Wang Qingfei, Li Meixing, Wang Ying, Zhang Yong, Jin Shu, Xie Guohua, Liu Zhengchun, Wang Shujun, Zhang Huizhen, Shen Lisong, Ge Hailiang
Shanghai Institute of Immunology, School of Medicine, Shanghai Jiaotong University, 280 South Chongqing Road, Shanghai 200025, PR China.
Cancer Lett. 2008 Sep 28;269(1):127-38. doi: 10.1016/j.canlet.2008.04.035. Epub 2008 Jun 4.
CML66 is a novel, promising tumor antigen; however, its biological roles remain unclear. In present study, we applied a short hairpin RNA triggered RNA interfering to suppress CML66 expression in HeLa cervical carcinoma cells. Knockdown of CML66 inhibited proliferation, migration and invasion activities of HeLa cells in vitro.
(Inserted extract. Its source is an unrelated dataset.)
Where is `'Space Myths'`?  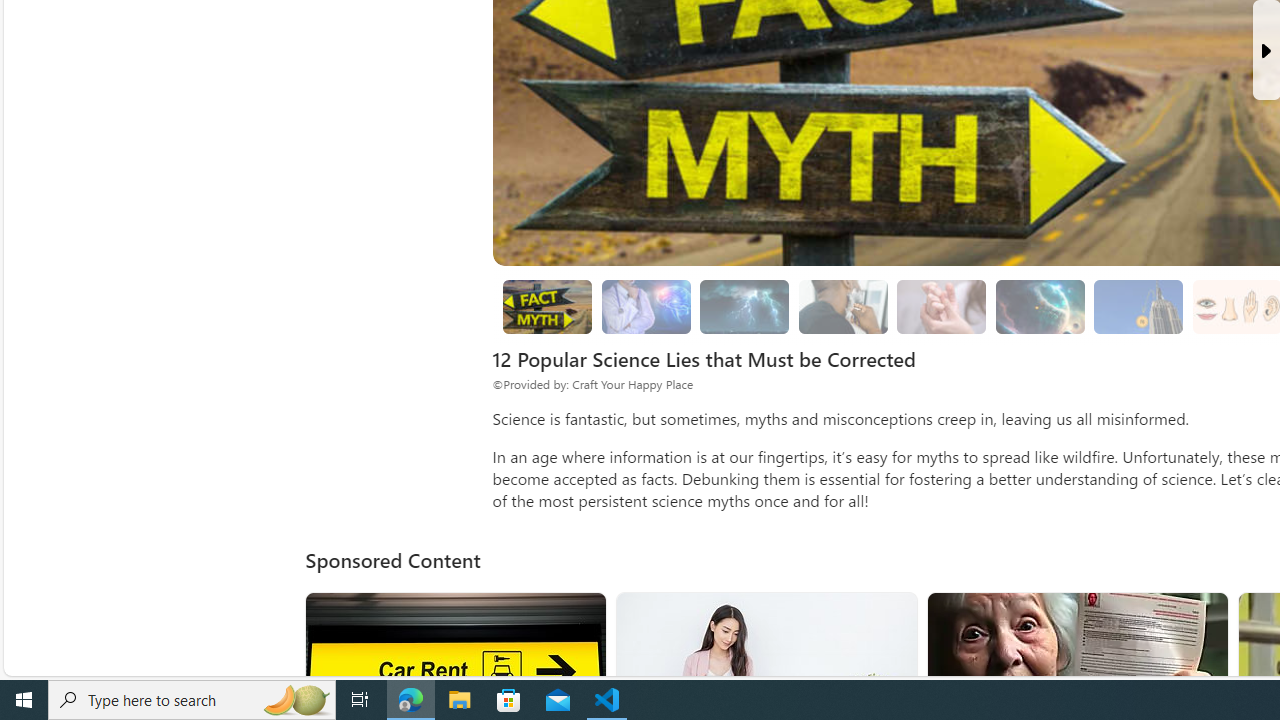
'Space Myths' is located at coordinates (1040, 307).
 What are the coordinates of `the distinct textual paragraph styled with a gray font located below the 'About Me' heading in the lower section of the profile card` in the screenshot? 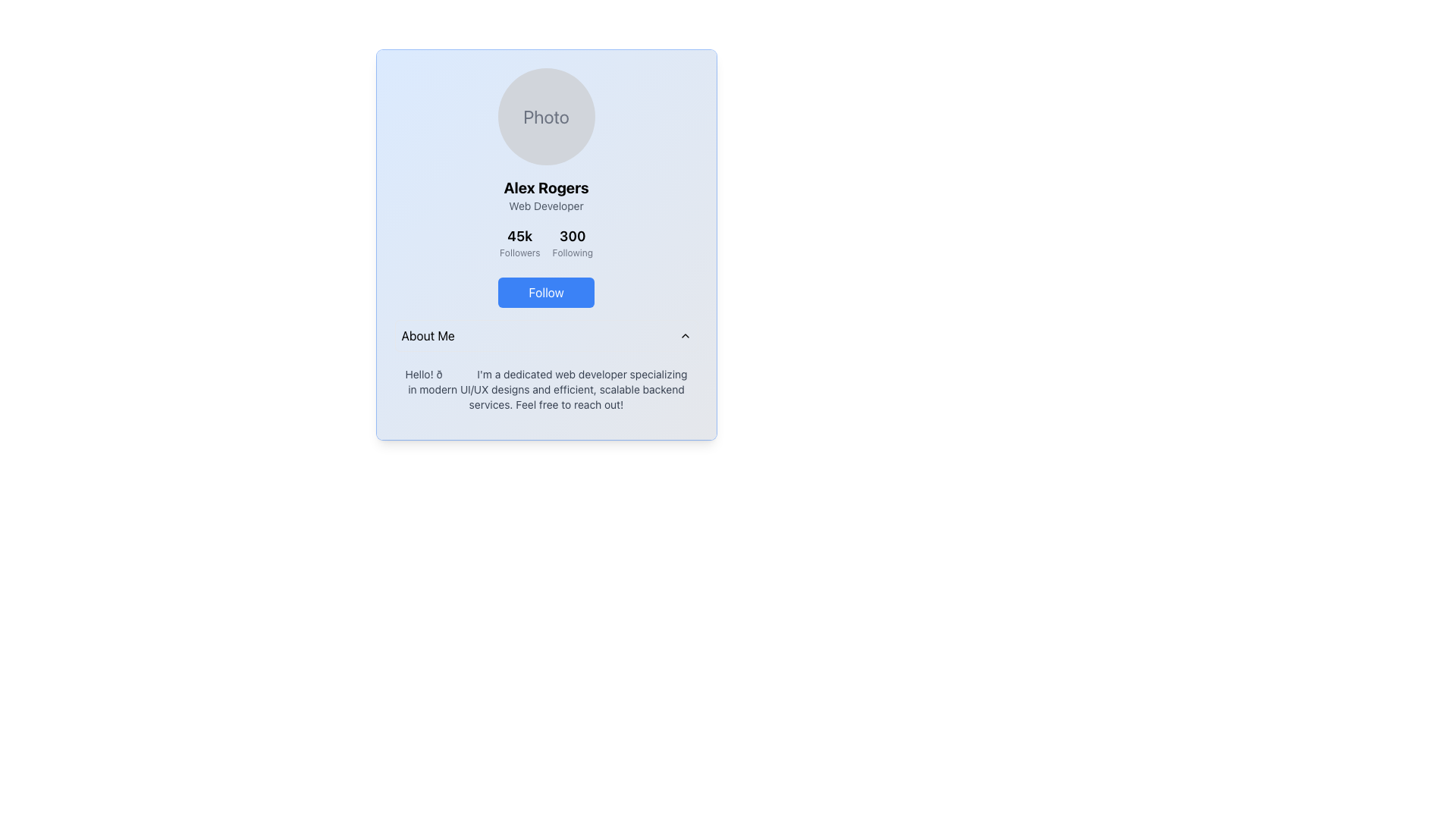 It's located at (546, 388).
Meanwhile, in nude mice, CML66 silencing suppressed tumor growth and pulmonary metastasis with HeLa cells injected subcutaneously. Furthermore, using metastasis-related genes cDNA microarrays, we found 9 genes were significantly down-regulated after CML66 silencing, including cathepsin L, MMP15, uPAR, VEGF, COX-2, S100A4, MUC1, MDM2 and RAC1. These results imply that CML66 may play an oncogenic role in ways of favoring tumor cells proliferation, invasion and metastasis-associated with multiple pathways. Thus, CML66 might be a potential target for development of cancer therapy.
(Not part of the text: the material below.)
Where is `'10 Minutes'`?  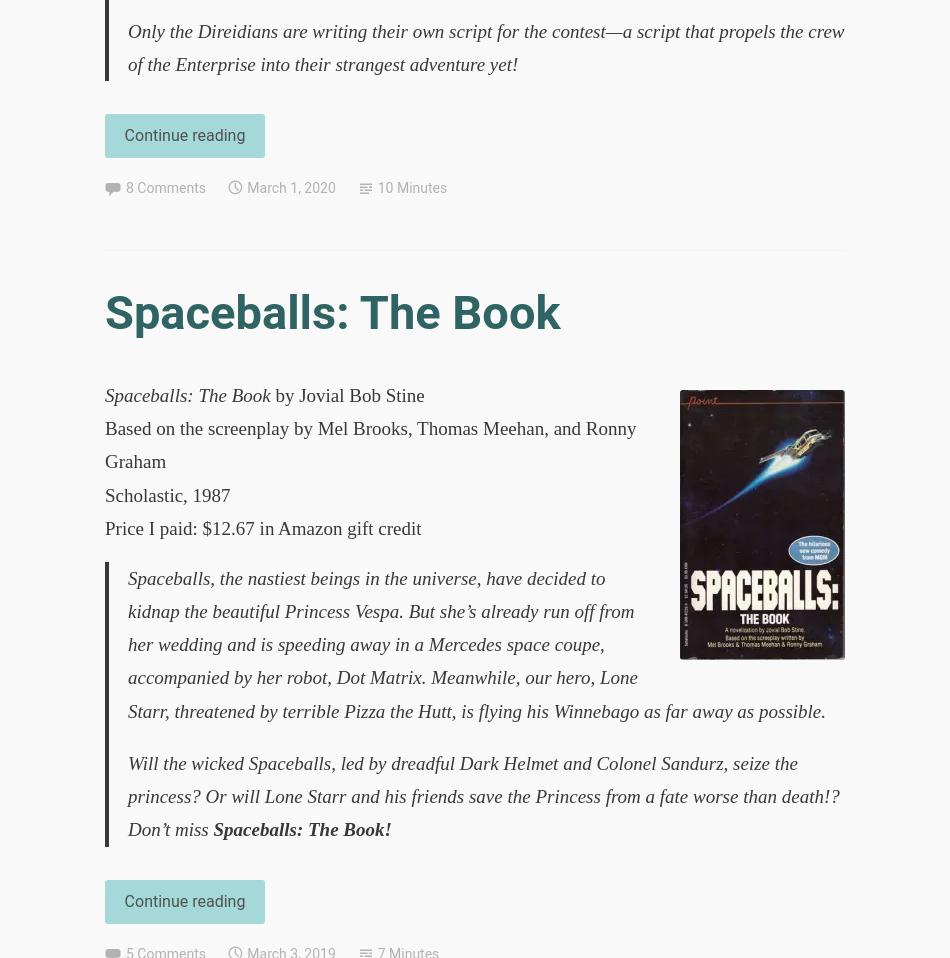
'10 Minutes' is located at coordinates (375, 186).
CML66是一种新型的、有前景的肿瘤抗原;然而,其生物学作用仍不清楚。在本研究中,我们应用短发夹RNA触发的RNA干扰来抑制人宫颈癌HeLa细胞中CML66的表达。敲低CML66可抑制HeLa细胞在体外的增殖、迁移和侵袭活性。同时,在裸鼠中,沉默CML66可抑制皮下注射HeLa细胞后的肿瘤生长和肺转移。此外,使用转移相关基因cDNA微阵列,我们发现CML66沉默后有9个基因显著下调,包括组织蛋白酶L、基质金属蛋白酶15、尿激酶型纤溶酶原激活物受体、血管内皮生长因子、环氧合酶-2、S100A4、粘蛋白1、小鼠双微体2和RAC1。这些结果表明,CML66可能通过促进肿瘤细胞增殖、侵袭和与多种途径相关的转移来发挥致癌作用。因此,CML66可能是癌症治疗开发的一个潜在靶点。